→ **Requirement**: Your response should contain exactly the lines running from the one with "Instruction: Open the" to the end of the data below, both included, and no pictures.

[[ Data for review open ]]

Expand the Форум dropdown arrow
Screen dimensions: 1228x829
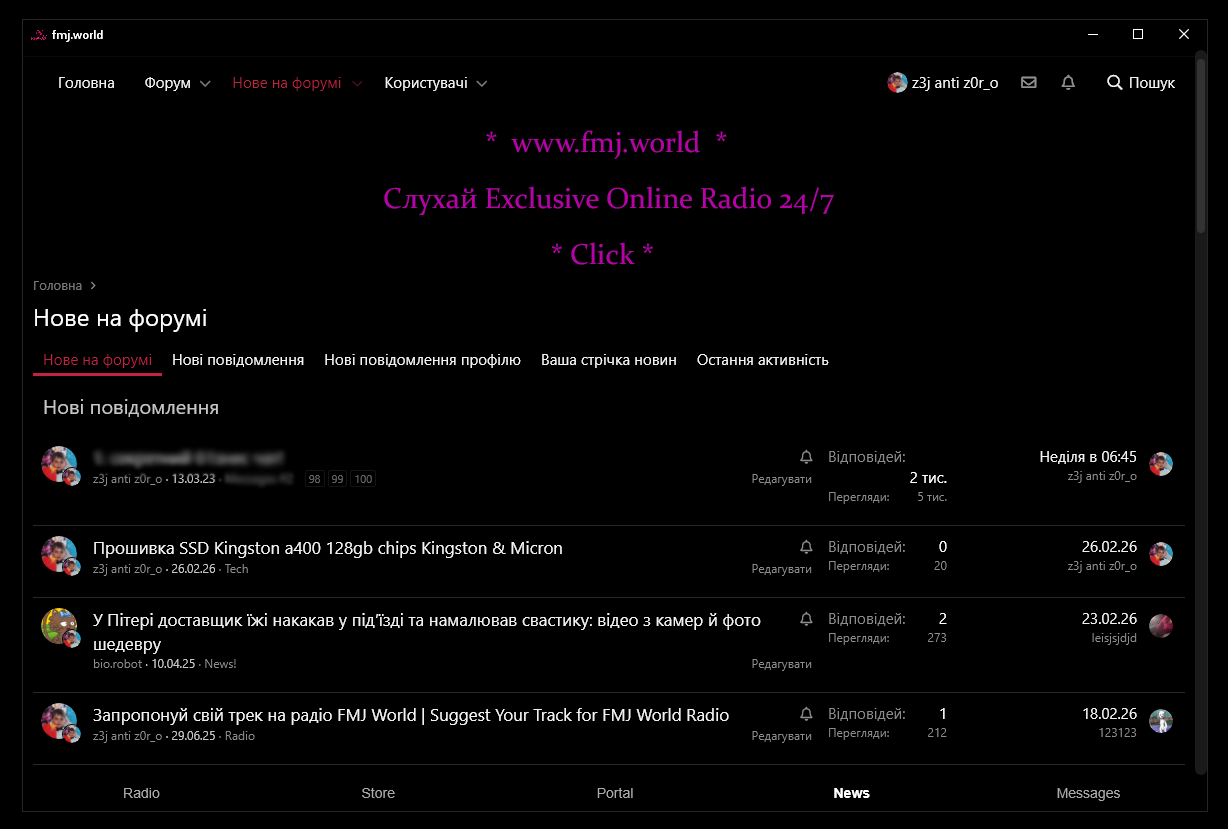205,84
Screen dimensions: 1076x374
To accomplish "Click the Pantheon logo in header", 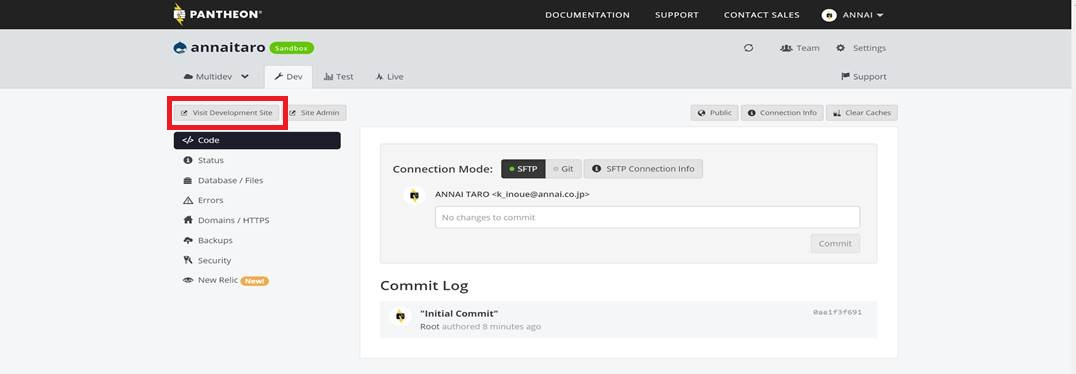I will tap(218, 14).
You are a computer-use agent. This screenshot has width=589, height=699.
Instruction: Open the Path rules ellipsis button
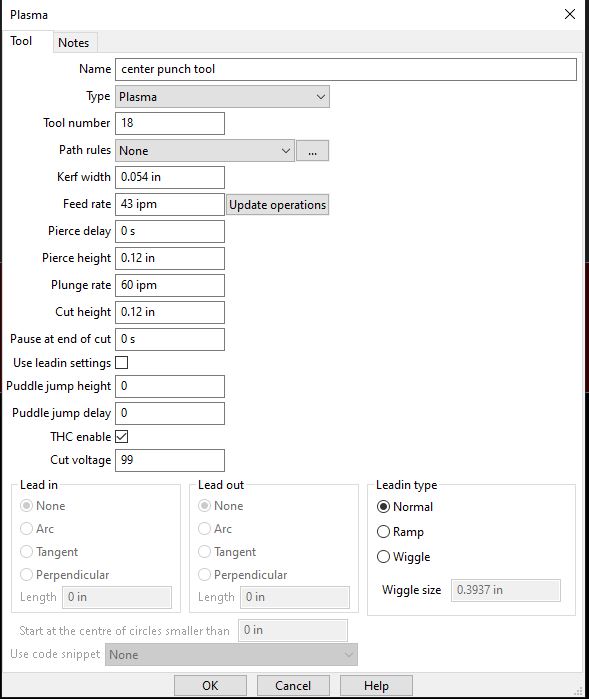pyautogui.click(x=312, y=151)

[[ Data for review closed ]]

→ **Exercise answer**:
Instruction: Open the Path rules ellipsis button
pyautogui.click(x=312, y=151)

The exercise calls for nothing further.